Soltanto Giacinto Facchetti poteva farci entrare nel mondo della graphic novel, dal quale ci tengono lontani i nostri pregiudizi anti-intellettualistici. Magari infondati, si tratta pur sempre di pregiudizi, ma fortissimi in chi in vita sua non ha perso un numero di Tex o Alan Ford. Soltanto Facchetti, dicevamo, perché già Meazza non sarebbe stato abbastanza. In Giacinto Facchetti – Il rumore non fa gol, scritto da Paolo Maggioni, sceneggiato da Davide Barzi e disegnato da Davide Castelluccio (editore Becco Giallo), che abbiamo appena finito di leggere, c’è l’intelligenza di non proporre in maniera wikipedistica la storia di una carriera che conoscono tutti, puntando sul significato che Facchetti ha avuto per generazioni di interisti (nel libro ce ne sono tre) e non solo.

Dall’esordio in serie A con Helenio Herrera fino al ritiro, avvenuto nel 1978 (con licenza poetica gli autori lo collocano nel 1980, forse per legarlo alla negatività portata dal calcioscommesse), Facchetti è stato un giocatore molto diverso anche dagli altri campioni interisti e non solo perché in rapporto al suo ruolo fosse il più bravo di tutti. La diversità di Facchetti, che nel libro viene tratteggiata bene pur cadendo nell’effetto santino, risiedeva nell’avere poco in comune con la furbizia, non necessariamente illegale, del mondo del calcio. Questo non significa che fosse stupido, come con lui ancora in vita diceva qualche addetto ai lavori invidioso, né tanto meno un perdente vista la leadership che esercitava sui compagni anche in Nazionale, ma soltanto che si staccava dalla massa di chi tirava a campare avendo un’idea del mondo e del calcio molto alta, forse persino troppo.

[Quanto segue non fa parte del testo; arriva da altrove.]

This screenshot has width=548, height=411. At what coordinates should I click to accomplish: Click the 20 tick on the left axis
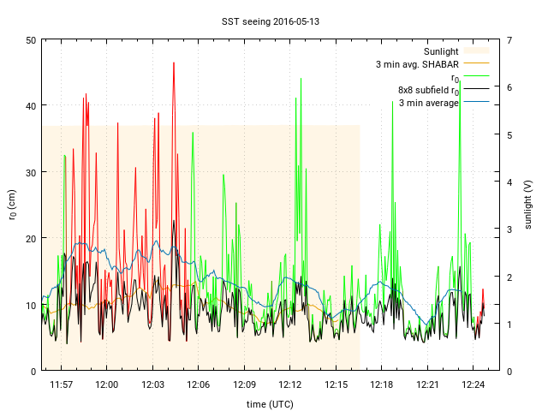(30, 239)
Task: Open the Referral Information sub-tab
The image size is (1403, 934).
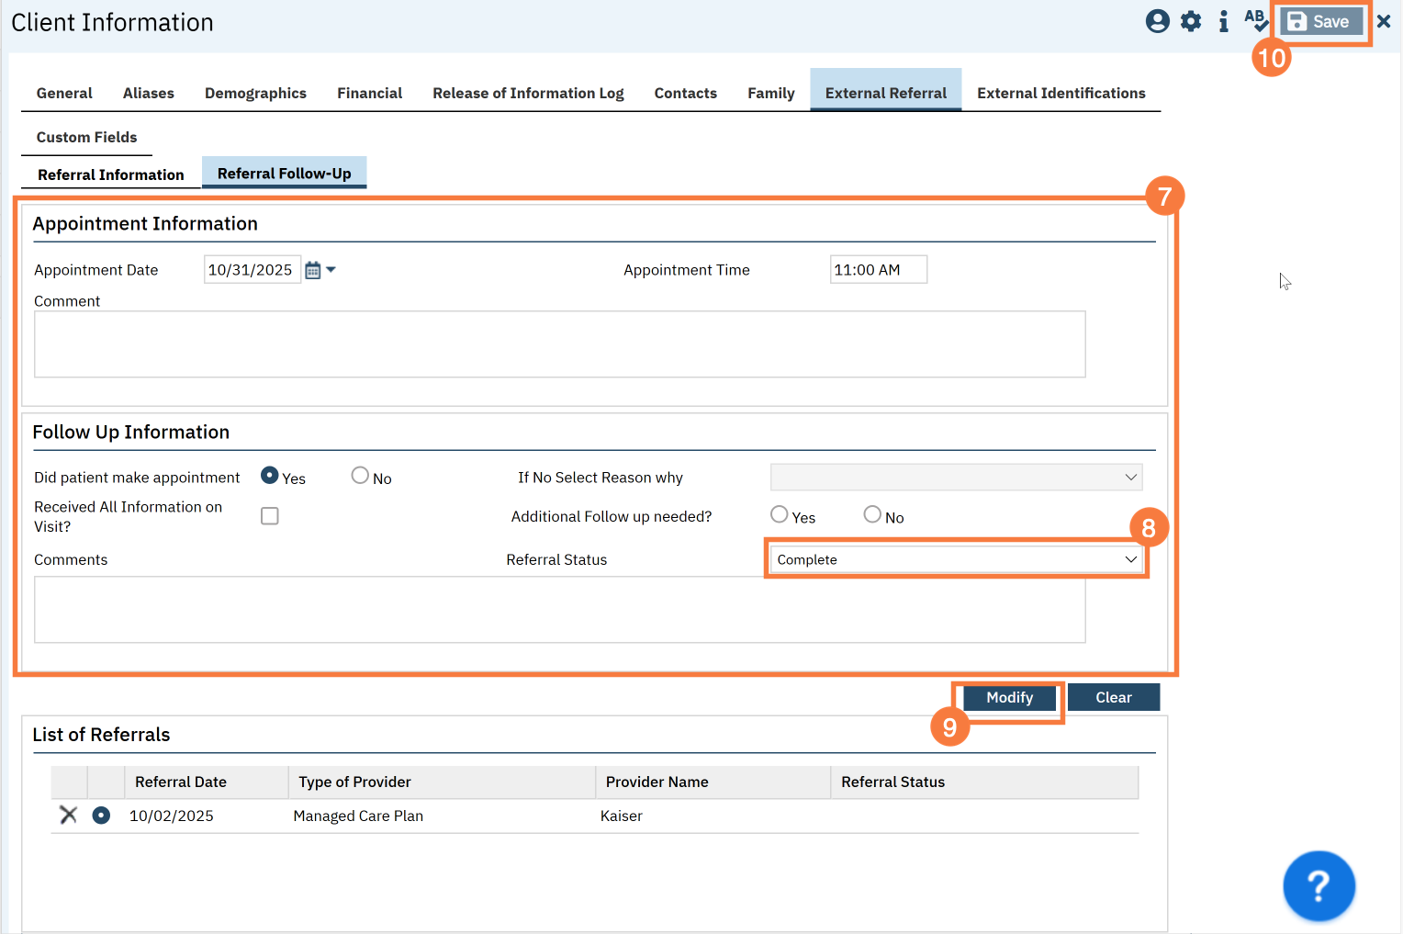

Ma venendo al libro, è interessante l’espediente del giornalista immaginario (elemento di realtà è che sia figlio di giornalista), interessato soltanto ai valori dello sport e non alle polemiche (ma quale lettore sarebbe interessato a pipponi sull’etica dello sport?) attraverso il quale i decenni di Facchetti vengono filtrati, in un’Italia che cambia più velocemente di quanto cambi Facchetti. Parte fumettistica promossa a pieni voti, capace di commuovere almeno chi è interista (e non è poco), mentre sa di già letta la parte di testo puro, fatta eccezione per l’intervista a Materazzi (improbabile ma reale il suo legame con Facchetti). Nelle sue parti extracalcistiche, tipo quella sui ‘giusti’, il libro ha la patina di una certa sinistra morattiana di cui ci eravamo per fortuna dimenticati, ma nonostante questo rimane un’operazione valida e fa sorgere una domanda: perché non c’è mai stato un fumetto sportivo italiano che abbia fatto storia? Se ancora ci ricordiamo il Dick Dinamite del Guerin Sportivo e il Mister Kappa dell’Intrepido, considerando hors categorie i vari Centravanti e Gol della situazione che avevano altro target (e altro utilizzo), significa che un tentativo vero non è mai stato fatto. Parliamo di fumetto popolare, almeno a livello manga. La graphic novel è per sua natura one shot, mentre a noi tossici piace la serializzazione.